Nothing but the lines from the one containing "Blog (18, 2340)" through the end of the data should be output, each reproduced exactly.

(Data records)
#####

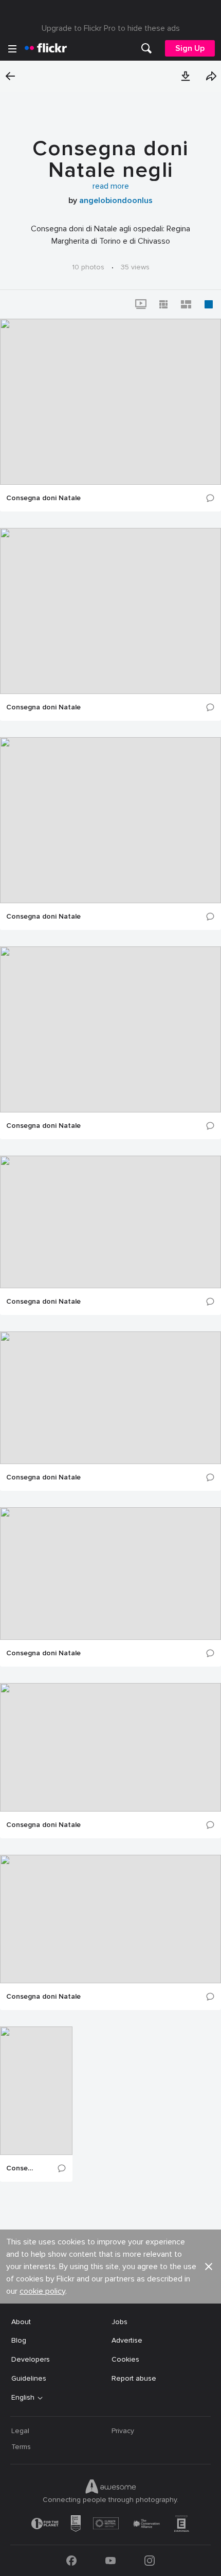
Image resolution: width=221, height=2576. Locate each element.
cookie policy (42, 2291)
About (21, 2321)
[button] (185, 76)
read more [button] (111, 186)
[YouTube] (110, 2560)
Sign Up (190, 48)
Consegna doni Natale (43, 498)
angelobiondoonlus (116, 200)
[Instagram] (149, 2560)
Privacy (123, 2430)
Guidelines (28, 2378)
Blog (18, 2340)
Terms (21, 2446)
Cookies (125, 2359)
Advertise (127, 2340)
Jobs (119, 2321)
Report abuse (134, 2378)
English (22, 2398)
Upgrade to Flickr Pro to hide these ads (111, 28)
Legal (20, 2430)
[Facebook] (71, 2560)
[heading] (46, 48)
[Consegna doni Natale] (110, 402)
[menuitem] (146, 48)
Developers (30, 2359)
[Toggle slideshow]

#####

ANSWER BOX |
Blog (18, 2340)
Terms (21, 2446)
Cookies (125, 2359)
Advertise (127, 2340)
Jobs (119, 2321)
Report abuse (134, 2378)
English (22, 2398)
Upgrade to Flickr Pro to hide these ads (111, 28)
Legal (20, 2430)
[Facebook] (71, 2560)
[heading] (46, 48)
[Consegna doni Natale] (110, 402)
[menuitem] (146, 48)
Developers (30, 2359)
[Toggle slideshow]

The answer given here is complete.